▶ _DATA_:
======
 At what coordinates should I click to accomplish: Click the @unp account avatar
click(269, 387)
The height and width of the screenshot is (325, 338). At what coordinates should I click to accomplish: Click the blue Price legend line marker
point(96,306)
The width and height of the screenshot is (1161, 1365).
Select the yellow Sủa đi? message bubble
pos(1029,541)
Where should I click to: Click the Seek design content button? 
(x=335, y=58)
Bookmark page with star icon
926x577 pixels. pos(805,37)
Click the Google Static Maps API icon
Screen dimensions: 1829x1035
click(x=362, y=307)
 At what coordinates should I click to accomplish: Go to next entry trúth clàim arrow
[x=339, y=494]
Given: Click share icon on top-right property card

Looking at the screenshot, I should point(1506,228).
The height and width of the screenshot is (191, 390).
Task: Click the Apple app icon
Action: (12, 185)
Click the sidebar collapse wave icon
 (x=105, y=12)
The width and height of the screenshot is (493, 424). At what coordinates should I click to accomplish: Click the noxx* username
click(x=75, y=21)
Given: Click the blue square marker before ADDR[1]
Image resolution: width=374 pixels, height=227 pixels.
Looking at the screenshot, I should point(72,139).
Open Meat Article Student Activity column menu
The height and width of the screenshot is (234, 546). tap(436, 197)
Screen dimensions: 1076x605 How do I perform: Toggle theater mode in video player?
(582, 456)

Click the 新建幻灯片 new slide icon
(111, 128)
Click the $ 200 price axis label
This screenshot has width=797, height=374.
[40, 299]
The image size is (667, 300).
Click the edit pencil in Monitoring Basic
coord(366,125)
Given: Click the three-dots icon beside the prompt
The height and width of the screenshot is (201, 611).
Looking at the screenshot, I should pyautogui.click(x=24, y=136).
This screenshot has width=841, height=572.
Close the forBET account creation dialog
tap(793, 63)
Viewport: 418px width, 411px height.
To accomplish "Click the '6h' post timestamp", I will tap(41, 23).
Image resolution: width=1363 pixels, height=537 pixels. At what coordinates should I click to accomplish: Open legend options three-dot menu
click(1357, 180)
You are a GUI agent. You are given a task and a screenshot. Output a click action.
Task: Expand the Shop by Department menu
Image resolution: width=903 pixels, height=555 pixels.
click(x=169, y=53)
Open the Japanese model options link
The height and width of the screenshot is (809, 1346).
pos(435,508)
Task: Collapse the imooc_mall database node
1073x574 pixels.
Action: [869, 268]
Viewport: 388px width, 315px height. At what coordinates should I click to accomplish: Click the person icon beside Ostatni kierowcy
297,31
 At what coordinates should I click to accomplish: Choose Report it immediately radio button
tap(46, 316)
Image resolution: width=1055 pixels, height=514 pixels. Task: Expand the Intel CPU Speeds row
======
▶ _SHORT TASK_: Which lines of the listing contain the string "options", matched with case taken into account? Extract each such line in full.

▶ _TASK RESULT_:
Image resolution: width=1363 pixels, height=537 pixels. At what coordinates should I click to accomplish: Open legend options three-dot menu
Open the Japanese model options link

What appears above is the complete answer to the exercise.